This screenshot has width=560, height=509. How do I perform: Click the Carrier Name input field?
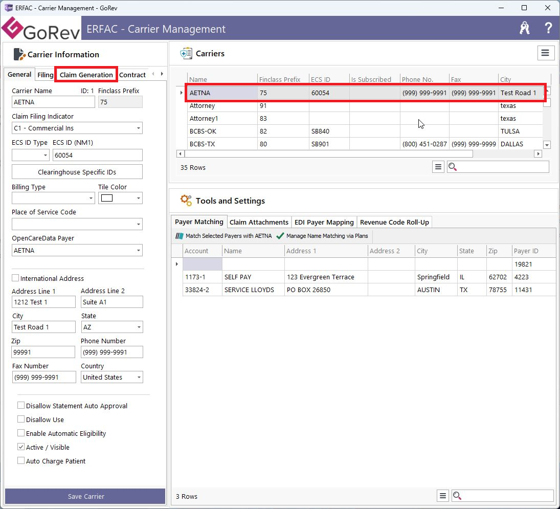[x=53, y=102]
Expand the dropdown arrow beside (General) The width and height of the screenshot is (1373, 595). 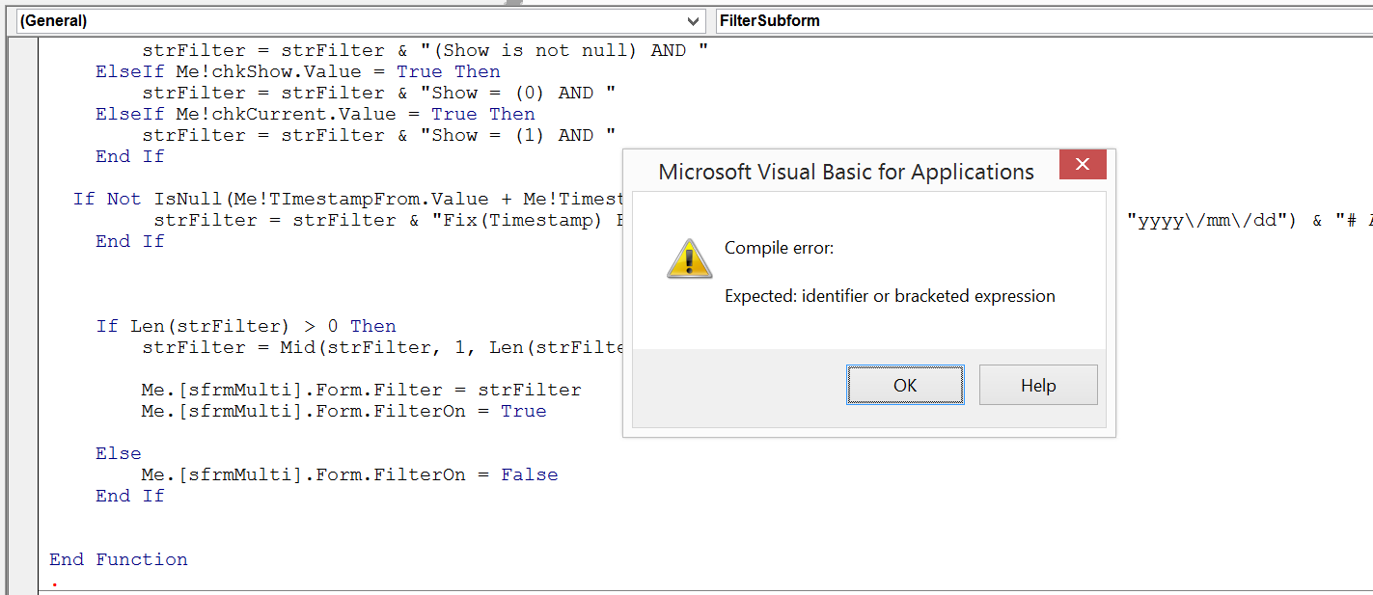point(693,20)
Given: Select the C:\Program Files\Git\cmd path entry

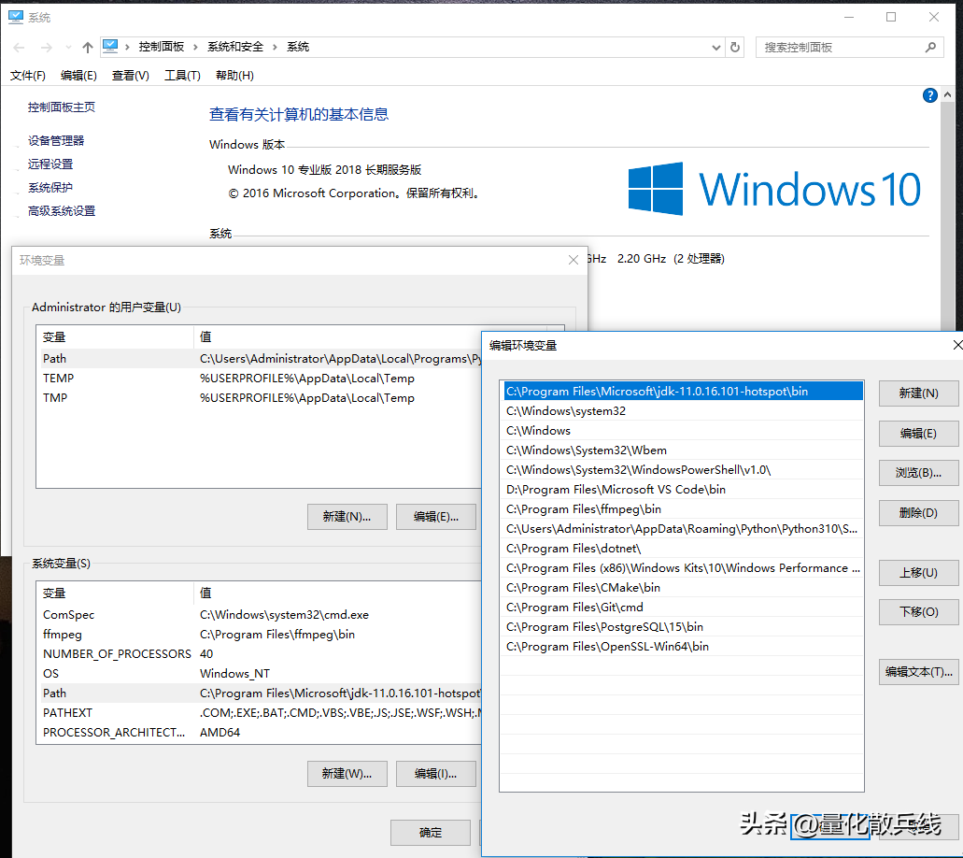Looking at the screenshot, I should tap(574, 608).
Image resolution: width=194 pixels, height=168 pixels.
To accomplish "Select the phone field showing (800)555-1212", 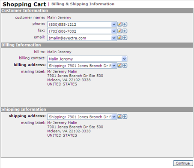I will coord(82,24).
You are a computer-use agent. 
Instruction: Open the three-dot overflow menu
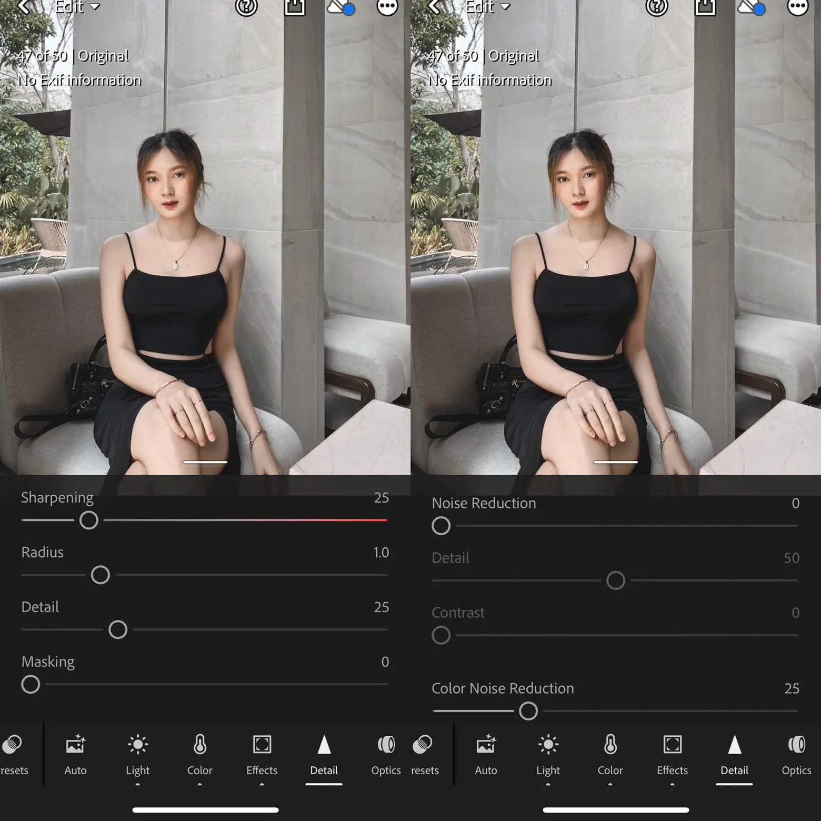387,8
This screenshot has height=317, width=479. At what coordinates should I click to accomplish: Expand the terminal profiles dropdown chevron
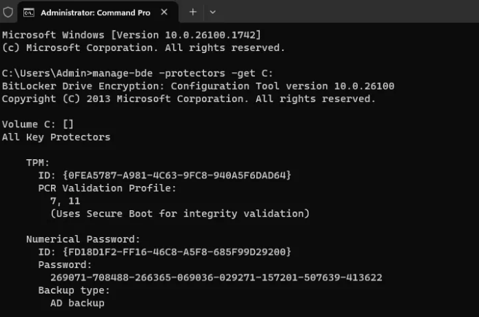(x=212, y=12)
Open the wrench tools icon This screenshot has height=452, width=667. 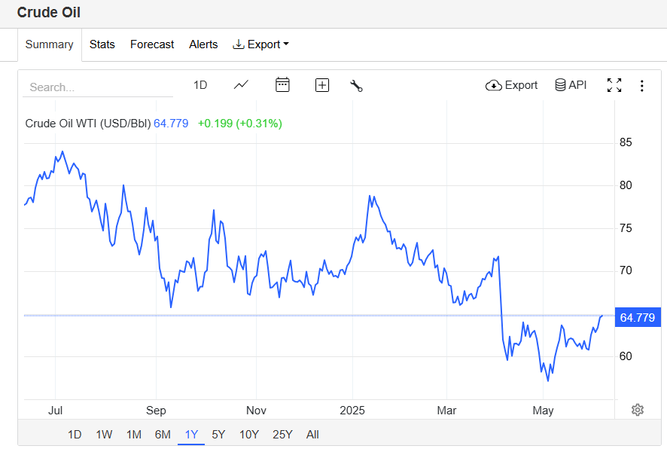357,86
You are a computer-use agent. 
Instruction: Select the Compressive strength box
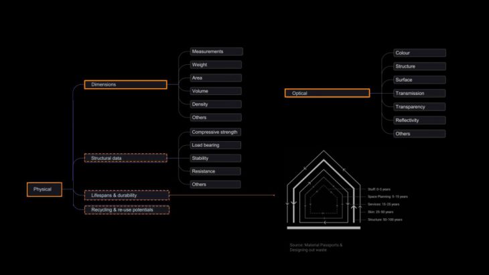pyautogui.click(x=216, y=132)
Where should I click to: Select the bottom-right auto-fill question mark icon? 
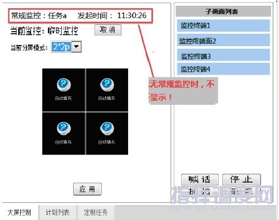107,128
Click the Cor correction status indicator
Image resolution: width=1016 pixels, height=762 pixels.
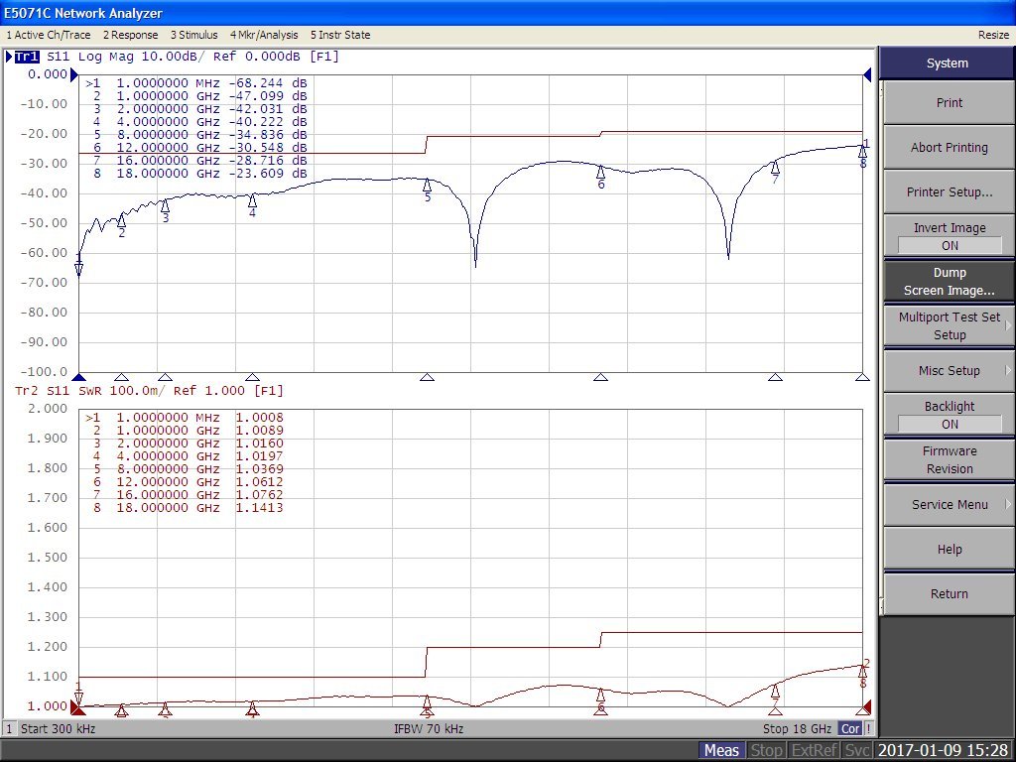coord(850,728)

####

ASSIGNMENT →
Give again, word for word, the line containing "Instruction: Select the" and every line after it to the end of the records; leave out the pictures.

OUTPUT OF THE TASK →
Instruction: Select the Compressive strength box
pyautogui.click(x=216, y=132)
Where should I click to: Select the bottom-right auto-fill question mark icon? 
107,128
Click the Cor correction status indicator
Image resolution: width=1016 pixels, height=762 pixels.
coord(850,728)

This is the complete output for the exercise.